| What the exercise asks |
From the line containing "Image resolution: width=1024" down to the last line of the records below, restate each line word for word and leave out the rest.

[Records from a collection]
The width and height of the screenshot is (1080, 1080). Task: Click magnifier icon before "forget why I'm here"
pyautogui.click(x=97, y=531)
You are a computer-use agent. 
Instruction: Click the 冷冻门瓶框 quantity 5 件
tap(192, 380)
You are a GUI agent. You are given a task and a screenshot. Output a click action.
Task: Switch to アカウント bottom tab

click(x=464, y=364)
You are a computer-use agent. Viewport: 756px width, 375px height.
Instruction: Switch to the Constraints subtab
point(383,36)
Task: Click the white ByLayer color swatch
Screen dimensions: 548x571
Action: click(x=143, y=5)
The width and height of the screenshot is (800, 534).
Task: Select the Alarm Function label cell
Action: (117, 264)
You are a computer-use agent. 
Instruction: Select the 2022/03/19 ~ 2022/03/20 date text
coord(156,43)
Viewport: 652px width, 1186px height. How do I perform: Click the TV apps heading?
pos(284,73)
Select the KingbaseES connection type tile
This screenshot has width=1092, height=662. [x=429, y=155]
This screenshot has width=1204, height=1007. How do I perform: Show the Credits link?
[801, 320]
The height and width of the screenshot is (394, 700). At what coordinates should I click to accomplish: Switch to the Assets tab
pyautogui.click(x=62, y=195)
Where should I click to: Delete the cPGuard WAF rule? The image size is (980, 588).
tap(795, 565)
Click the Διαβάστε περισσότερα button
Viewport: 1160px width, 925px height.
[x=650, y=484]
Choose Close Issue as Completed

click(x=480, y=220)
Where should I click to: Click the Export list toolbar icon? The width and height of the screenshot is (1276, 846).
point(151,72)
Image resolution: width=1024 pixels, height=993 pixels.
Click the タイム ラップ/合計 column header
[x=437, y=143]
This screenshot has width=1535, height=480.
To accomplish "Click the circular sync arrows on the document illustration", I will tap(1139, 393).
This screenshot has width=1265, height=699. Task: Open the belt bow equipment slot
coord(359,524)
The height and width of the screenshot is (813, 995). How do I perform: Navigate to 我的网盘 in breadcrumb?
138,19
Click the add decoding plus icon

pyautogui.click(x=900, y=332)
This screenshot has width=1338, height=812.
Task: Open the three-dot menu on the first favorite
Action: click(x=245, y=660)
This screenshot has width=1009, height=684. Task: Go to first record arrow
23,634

| Completed exercise |
Image resolution: width=1024 pixels, height=993 pixels.
Click the タイム ラップ/合計 column header
[x=437, y=143]
This screenshot has width=1535, height=480.
To accomplish "Click the circular sync arrows on the document illustration", I will tap(1139, 393).
This screenshot has width=1265, height=699. Task: Open the belt bow equipment slot
coord(359,524)
The height and width of the screenshot is (813, 995). How do I perform: Navigate to 我的网盘 in breadcrumb?
138,19
Click the add decoding plus icon

pyautogui.click(x=900, y=332)
This screenshot has width=1338, height=812.
Task: Open the three-dot menu on the first favorite
Action: click(x=245, y=660)
This screenshot has width=1009, height=684. Task: Go to first record arrow
23,634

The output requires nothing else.